Transcribe the listing from its first line through the line containing "Action: 478,178", both ends included, and keep every line unchanged.

(Pointing listing for text and elements)
— start —
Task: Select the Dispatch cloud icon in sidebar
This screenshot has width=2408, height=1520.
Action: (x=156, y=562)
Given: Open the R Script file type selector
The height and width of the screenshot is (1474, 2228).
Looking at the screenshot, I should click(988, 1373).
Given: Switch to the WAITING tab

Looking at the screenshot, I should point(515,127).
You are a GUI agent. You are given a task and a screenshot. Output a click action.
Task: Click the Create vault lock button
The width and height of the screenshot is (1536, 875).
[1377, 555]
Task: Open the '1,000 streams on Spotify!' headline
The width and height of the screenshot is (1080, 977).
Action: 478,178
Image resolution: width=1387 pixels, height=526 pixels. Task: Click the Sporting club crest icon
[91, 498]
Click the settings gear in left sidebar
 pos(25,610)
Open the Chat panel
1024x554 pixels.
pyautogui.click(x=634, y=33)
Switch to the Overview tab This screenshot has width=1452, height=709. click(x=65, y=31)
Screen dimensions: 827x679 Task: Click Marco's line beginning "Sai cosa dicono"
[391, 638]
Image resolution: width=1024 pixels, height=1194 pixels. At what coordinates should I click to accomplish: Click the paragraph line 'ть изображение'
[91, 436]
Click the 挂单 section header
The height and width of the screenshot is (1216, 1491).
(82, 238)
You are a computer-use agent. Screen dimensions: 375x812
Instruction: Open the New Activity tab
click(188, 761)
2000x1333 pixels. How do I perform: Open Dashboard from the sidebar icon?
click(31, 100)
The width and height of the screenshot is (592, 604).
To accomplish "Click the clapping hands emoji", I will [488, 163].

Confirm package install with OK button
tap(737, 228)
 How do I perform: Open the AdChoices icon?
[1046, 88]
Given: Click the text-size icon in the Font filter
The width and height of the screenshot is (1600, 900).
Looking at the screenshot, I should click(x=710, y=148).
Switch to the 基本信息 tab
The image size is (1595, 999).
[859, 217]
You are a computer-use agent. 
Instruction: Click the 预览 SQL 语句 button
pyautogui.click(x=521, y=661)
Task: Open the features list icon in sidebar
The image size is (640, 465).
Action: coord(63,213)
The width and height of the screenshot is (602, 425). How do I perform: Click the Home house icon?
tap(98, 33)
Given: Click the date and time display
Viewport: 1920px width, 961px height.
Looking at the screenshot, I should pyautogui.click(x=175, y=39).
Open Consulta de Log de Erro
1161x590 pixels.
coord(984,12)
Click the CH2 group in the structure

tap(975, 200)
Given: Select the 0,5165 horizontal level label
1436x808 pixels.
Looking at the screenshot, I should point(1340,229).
— end —
* _Task answer_
Task: Select the Dispatch cloud icon in sidebar
This screenshot has width=2408, height=1520.
Action: (x=156, y=562)
Given: Open the R Script file type selector
The height and width of the screenshot is (1474, 2228).
Looking at the screenshot, I should click(988, 1373).
Given: Switch to the WAITING tab

Looking at the screenshot, I should point(515,127).
You are a GUI agent. You are given a task and a screenshot. Output a click action.
Task: Click the Create vault lock button
The width and height of the screenshot is (1536, 875).
[1377, 555]
Task: Open the '1,000 streams on Spotify!' headline
The width and height of the screenshot is (1080, 977).
Action: 478,178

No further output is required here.